There’s something about complexity that pulls me in. Maybe it’s the challenge of untangling moving parts, the unpredictability of it all, or just the satisfaction of seeing patterns emerge where, at first, there seemed to be none. When I started working on AI-powered project management systems, I thought the challenge was about prediction—refining estimates, optimizing workflows, and anticipating risks before they materialized. But the deeper I went, the more I realized that predicting and controlling uncertainty wasn’t enough.
Reading Resilience Engineering: New Directions for Measuring and Maintaining Safety in Complex Systems, a report authored by Sidney Dekker, Erik Hollnagel, David Woods, and Richard Cook, put these thoughts into sharper focus. The document critiques traditional risk management approaches that rely on failure probability calculations and error reduction. Instead, it shifts the discussion toward adaptive capacity—the idea that resilient systems don’t just avoid failure; they must actively respond, recover, and even improve in the face of disruption.
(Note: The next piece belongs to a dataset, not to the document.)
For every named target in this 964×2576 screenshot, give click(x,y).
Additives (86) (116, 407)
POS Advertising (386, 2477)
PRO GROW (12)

At first, resilience engineering felt like another layer of complexity in an already intricate system. But as I dug deeper, I saw the connections. The report discusses how complex systems require continuous adaptation, rather than rigid rule-based approaches. This resonated with my experience in AI-powered project management, where I had encountered a fundamental limitation: plans fail the moment reality doesn’t fit the model. No matter how well a system predicts an outcome, external conditions change, resources shift, and stakeholders rethink priorities. Instead of just designing AI that makes better forecasts, I needed to focus on AI that adjusts dynamically, recognizes uncertainty, and recalibrates itself in real-time.
One of the key arguments in the report is that over-optimized systems become fragile—they perform well in stable conditions but collapse under stress. This immediately reminded me of project management methodologies that are designed for efficiency rather than resilience. AI-driven tools that follow rigid optimization rules struggle in volatile environments, whereas systems designed with feedback loops and real-time learning mechanisms can thrive in uncertainty. The best models, as the report emphasizes, are not those that attempt to eliminate risk but those that anticipate, absorb, and adapt to it.
This shift toward resilience is happening across industries, and project management is no exception. The upcoming PMBOK 8th Edition is moving away from rigid methodologies and toward principles-based frameworks, recognizing that adaptability is just as important as structure. This aligns with what resilience engineers have long argued: uncertainty is not a failure—it’s an expected and natural part of any system.
I won’t pretend I have it all figured out yet. The more I explore these ideas, the more I realize how much more there is to understand. But that’s part of the process. Each challenge, each unexpected shift, each failed prediction—it’s all part of the system learning. And in that sense, resilience isn’t just something to design into AI or project management frameworks. It’s something we develop in ourselves.